When you reach the line containing "曲面丝印机 (312, 2206)" in the data below, reproduce it and every line that follows, exactly and without additions.

____

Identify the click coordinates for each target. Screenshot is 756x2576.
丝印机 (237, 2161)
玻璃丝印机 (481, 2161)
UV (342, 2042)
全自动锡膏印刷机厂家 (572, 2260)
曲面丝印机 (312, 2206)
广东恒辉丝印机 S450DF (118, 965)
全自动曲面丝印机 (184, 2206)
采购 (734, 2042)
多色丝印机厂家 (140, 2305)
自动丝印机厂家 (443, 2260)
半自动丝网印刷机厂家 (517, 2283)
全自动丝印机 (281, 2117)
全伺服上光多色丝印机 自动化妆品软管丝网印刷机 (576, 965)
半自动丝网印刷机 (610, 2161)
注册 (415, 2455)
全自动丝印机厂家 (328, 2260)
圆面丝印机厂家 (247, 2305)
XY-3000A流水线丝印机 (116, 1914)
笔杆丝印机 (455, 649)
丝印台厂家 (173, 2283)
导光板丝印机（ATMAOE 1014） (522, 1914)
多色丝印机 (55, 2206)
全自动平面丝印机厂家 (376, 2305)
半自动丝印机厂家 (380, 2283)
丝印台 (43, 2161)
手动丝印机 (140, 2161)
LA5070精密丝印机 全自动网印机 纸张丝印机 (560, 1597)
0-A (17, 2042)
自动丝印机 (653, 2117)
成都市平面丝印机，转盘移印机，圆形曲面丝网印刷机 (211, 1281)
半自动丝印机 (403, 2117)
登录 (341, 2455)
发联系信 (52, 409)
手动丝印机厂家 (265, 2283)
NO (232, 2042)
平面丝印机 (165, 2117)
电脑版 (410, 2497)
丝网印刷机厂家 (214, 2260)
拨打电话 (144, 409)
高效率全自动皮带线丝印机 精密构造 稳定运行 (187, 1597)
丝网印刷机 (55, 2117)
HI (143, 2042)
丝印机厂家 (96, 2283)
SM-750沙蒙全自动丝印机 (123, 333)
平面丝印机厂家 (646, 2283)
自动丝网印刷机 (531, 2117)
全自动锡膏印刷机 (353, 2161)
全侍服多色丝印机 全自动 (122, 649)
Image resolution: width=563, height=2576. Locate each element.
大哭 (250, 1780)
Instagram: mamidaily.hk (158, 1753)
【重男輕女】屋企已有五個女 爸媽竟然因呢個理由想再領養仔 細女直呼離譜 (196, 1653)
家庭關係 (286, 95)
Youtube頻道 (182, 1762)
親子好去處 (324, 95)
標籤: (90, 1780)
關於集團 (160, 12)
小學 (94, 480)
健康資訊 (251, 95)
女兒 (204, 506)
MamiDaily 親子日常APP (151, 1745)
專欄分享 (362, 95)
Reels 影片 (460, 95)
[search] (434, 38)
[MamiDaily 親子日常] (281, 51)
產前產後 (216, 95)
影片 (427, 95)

____

EXERCISE RESPONSE ->
曲面丝印机 (312, 2206)
广东恒辉丝印机 S450DF (118, 965)
全自动曲面丝印机 (184, 2206)
采购 (734, 2042)
多色丝印机厂家 (140, 2305)
自动丝印机厂家 (443, 2260)
半自动丝网印刷机厂家 (517, 2283)
全自动丝印机 (281, 2117)
全伺服上光多色丝印机 自动化妆品软管丝网印刷机 (576, 965)
半自动丝网印刷机 (610, 2161)
注册 (415, 2455)
全自动丝印机厂家 (328, 2260)
圆面丝印机厂家 (247, 2305)
XY-3000A流水线丝印机 (116, 1914)
笔杆丝印机 (455, 649)
丝印台厂家 (173, 2283)
导光板丝印机（ATMAOE 1014） (522, 1914)
多色丝印机 (55, 2206)
全自动平面丝印机厂家 (376, 2305)
半自动丝印机厂家 (380, 2283)
丝印台 (43, 2161)
手动丝印机 (140, 2161)
LA5070精密丝印机 全自动网印机 纸张丝印机 (560, 1597)
0-A (17, 2042)
自动丝印机 (653, 2117)
成都市平面丝印机，转盘移印机，圆形曲面丝网印刷机 (211, 1281)
半自动丝印机 (403, 2117)
登录 (341, 2455)
发联系信 (52, 409)
手动丝印机厂家 (265, 2283)
NO (232, 2042)
平面丝印机 (165, 2117)
电脑版 (410, 2497)
丝网印刷机厂家 (214, 2260)
拨打电话 (144, 409)
高效率全自动皮带线丝印机 精密构造 稳定运行 (187, 1597)
丝网印刷机 (55, 2117)
HI (143, 2042)
丝印机厂家 (96, 2283)
SM-750沙蒙全自动丝印机 (123, 333)
平面丝印机厂家 (646, 2283)
自动丝网印刷机 (531, 2117)
全自动锡膏印刷机 (353, 2161)
全侍服多色丝印机 全自动 (122, 649)
Image resolution: width=563, height=2576. Locate each element.
大哭 (250, 1780)
Instagram: mamidaily.hk (158, 1753)
【重男輕女】屋企已有五個女 爸媽竟然因呢個理由想再領養仔 細女直呼離譜 (196, 1653)
家庭關係 (286, 95)
Youtube頻道 (182, 1762)
親子好去處 (324, 95)
標籤: (90, 1780)
關於集團 (160, 12)
小學 (94, 480)
健康資訊 (251, 95)
女兒 (204, 506)
MamiDaily 親子日常APP (151, 1745)
專欄分享 (362, 95)
Reels 影片 (460, 95)
[search] (434, 38)
[MamiDaily 親子日常] (281, 51)
產前產後 (216, 95)
影片 (427, 95)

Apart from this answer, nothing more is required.